* [REQUIREMENT]:
The lines to copy from the data below are those that hold the string "Given".

====================

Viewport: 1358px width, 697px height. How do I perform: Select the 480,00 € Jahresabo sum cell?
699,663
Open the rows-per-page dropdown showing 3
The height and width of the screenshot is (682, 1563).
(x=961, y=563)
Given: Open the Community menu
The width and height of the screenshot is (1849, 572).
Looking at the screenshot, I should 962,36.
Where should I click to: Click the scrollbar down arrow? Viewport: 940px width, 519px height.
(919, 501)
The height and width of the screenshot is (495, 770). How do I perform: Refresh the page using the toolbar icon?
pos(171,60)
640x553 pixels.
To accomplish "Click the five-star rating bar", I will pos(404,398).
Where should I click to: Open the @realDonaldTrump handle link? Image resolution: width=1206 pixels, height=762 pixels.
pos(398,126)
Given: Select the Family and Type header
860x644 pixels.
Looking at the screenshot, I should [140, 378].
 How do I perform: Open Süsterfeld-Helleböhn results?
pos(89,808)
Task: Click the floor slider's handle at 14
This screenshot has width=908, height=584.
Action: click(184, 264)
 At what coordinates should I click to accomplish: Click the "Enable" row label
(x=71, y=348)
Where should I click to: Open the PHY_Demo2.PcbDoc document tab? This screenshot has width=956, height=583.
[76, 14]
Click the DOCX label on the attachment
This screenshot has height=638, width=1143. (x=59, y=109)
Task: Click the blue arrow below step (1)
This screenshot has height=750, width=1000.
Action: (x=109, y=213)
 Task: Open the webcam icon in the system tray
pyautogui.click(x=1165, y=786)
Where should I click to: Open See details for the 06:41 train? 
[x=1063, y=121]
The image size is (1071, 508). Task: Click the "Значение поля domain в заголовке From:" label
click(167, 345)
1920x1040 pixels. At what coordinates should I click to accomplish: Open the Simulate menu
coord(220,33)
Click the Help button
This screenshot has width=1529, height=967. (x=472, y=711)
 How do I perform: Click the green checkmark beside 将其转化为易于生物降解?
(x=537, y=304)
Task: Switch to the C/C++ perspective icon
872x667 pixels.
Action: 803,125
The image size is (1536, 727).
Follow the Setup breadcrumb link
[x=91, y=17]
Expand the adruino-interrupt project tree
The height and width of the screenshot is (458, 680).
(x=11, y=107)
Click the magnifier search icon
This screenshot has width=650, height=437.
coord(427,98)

====================

* [YOUR SOLUTION]:
Given: Open the Community menu
Given: Select the Family and Type header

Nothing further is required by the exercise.